EXERCISE MATERIAL
----
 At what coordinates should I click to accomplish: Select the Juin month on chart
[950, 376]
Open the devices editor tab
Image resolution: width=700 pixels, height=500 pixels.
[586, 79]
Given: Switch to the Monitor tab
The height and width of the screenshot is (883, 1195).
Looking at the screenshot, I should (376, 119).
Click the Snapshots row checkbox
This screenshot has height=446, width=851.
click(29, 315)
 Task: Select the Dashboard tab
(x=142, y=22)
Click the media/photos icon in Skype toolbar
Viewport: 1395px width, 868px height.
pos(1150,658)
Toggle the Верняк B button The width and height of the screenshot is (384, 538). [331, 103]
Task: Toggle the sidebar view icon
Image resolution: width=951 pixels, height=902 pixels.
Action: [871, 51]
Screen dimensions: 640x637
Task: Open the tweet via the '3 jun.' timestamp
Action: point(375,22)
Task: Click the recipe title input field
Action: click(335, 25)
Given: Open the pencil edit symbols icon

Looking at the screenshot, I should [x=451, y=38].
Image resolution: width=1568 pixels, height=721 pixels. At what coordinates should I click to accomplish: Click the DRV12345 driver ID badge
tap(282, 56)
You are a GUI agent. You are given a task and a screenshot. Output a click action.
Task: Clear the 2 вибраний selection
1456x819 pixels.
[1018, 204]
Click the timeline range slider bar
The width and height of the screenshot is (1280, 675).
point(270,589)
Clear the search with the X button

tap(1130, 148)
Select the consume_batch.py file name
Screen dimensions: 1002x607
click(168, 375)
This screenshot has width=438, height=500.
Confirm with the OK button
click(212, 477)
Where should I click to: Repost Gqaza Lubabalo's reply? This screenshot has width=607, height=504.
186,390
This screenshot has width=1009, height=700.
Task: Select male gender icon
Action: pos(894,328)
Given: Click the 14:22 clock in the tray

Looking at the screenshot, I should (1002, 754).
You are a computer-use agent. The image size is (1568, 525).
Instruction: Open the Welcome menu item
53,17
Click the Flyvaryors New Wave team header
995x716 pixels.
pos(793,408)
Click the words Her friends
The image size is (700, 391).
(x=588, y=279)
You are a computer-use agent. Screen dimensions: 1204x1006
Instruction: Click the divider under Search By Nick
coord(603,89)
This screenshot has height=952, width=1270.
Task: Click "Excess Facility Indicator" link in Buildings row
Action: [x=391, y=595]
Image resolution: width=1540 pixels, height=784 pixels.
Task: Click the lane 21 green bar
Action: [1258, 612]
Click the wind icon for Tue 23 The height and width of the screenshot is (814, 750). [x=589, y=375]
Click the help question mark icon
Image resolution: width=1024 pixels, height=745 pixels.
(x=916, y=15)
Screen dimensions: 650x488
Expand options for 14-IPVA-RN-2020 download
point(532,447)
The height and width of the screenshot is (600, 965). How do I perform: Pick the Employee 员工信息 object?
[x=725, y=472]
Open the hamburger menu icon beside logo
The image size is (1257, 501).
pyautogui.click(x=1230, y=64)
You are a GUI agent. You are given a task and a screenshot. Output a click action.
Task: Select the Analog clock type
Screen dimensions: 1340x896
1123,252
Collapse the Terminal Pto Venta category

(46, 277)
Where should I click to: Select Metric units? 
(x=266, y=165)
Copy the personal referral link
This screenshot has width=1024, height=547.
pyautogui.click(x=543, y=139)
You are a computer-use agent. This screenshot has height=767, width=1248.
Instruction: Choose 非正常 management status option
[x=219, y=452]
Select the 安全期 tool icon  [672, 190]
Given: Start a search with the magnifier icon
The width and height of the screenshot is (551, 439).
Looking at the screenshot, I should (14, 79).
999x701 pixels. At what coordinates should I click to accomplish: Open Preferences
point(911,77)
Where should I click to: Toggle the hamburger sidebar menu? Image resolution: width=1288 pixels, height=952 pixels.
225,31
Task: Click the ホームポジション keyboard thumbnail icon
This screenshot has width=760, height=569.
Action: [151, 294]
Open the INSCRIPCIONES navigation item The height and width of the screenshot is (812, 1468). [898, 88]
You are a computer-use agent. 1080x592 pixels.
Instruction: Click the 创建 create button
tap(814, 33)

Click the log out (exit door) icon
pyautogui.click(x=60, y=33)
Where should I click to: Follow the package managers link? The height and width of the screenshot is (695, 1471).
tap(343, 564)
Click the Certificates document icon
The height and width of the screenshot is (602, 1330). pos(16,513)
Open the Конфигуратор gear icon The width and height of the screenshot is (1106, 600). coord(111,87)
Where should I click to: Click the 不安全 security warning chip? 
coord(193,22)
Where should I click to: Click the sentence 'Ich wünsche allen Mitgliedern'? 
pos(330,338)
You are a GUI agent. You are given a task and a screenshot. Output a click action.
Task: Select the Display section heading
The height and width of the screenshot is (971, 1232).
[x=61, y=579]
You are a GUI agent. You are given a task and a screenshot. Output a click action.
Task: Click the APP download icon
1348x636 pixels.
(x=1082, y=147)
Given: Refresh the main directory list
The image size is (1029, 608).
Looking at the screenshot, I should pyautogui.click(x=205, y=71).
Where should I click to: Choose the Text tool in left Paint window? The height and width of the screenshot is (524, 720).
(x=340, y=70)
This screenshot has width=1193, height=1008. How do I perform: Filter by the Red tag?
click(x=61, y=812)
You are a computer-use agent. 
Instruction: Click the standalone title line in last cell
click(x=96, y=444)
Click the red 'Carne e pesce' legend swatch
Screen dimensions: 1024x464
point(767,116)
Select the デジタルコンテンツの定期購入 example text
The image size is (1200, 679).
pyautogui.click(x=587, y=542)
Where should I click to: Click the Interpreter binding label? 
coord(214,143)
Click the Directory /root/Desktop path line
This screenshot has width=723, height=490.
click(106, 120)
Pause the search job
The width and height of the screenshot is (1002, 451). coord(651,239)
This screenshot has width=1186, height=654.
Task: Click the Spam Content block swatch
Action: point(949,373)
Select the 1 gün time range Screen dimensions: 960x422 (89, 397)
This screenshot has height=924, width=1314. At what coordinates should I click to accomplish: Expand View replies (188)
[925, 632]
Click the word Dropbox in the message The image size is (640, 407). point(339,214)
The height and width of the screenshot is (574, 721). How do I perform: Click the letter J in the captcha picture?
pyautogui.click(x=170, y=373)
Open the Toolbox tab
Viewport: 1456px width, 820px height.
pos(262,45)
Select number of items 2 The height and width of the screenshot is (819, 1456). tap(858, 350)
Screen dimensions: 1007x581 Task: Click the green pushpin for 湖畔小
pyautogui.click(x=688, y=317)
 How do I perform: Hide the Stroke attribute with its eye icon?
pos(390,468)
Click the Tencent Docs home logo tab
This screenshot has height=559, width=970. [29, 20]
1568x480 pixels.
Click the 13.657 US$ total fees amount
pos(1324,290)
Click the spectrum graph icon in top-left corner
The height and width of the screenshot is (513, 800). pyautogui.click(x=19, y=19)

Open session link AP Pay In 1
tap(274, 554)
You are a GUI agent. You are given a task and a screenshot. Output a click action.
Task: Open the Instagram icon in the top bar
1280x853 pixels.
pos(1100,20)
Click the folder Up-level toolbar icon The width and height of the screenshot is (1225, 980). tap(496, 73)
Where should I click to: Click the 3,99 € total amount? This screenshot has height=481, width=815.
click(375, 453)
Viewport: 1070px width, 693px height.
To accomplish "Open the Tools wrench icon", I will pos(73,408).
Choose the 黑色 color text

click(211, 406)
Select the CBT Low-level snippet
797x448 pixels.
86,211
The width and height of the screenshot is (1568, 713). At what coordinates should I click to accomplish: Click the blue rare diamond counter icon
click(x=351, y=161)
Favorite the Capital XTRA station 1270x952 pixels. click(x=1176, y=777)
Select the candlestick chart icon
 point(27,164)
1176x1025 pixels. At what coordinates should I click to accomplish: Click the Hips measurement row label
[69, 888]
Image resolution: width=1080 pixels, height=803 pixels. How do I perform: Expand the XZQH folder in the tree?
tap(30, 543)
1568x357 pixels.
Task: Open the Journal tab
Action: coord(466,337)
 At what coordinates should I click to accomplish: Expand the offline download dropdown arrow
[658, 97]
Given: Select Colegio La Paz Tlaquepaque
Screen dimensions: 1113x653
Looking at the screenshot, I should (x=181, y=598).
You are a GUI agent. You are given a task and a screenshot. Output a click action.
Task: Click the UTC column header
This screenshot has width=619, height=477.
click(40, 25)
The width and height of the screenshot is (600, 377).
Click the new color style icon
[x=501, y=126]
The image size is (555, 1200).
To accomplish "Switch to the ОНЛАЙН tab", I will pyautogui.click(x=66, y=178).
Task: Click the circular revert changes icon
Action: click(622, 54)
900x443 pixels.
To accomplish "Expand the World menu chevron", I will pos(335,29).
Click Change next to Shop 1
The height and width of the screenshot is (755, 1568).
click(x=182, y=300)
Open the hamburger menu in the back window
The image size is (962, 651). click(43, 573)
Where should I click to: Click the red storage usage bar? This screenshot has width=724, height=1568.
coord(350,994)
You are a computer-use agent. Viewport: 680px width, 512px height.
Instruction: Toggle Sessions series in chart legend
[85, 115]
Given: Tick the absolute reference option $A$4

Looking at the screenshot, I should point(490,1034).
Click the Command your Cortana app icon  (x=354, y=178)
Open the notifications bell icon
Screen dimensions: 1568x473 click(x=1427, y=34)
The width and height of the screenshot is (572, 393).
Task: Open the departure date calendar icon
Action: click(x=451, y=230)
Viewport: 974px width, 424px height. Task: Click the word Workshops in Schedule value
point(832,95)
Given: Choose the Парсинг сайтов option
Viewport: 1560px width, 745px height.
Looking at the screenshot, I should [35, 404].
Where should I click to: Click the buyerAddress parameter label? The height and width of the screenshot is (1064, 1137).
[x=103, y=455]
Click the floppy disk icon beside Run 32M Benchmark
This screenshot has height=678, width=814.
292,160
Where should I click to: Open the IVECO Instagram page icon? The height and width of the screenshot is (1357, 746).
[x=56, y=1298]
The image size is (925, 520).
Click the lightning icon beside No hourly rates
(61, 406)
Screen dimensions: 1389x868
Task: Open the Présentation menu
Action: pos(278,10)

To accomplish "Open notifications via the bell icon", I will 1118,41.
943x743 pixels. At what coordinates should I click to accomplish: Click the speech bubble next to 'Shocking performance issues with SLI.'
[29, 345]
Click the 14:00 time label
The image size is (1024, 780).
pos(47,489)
----
THE PROBLEM
Where does "toolbar" appear in the records above? Copy each line that holds it.

YOUR RESPONSE
Click the media/photos icon in Skype toolbar
Click the folder Up-level toolbar icon The width and height of the screenshot is (1225, 980). tap(496, 73)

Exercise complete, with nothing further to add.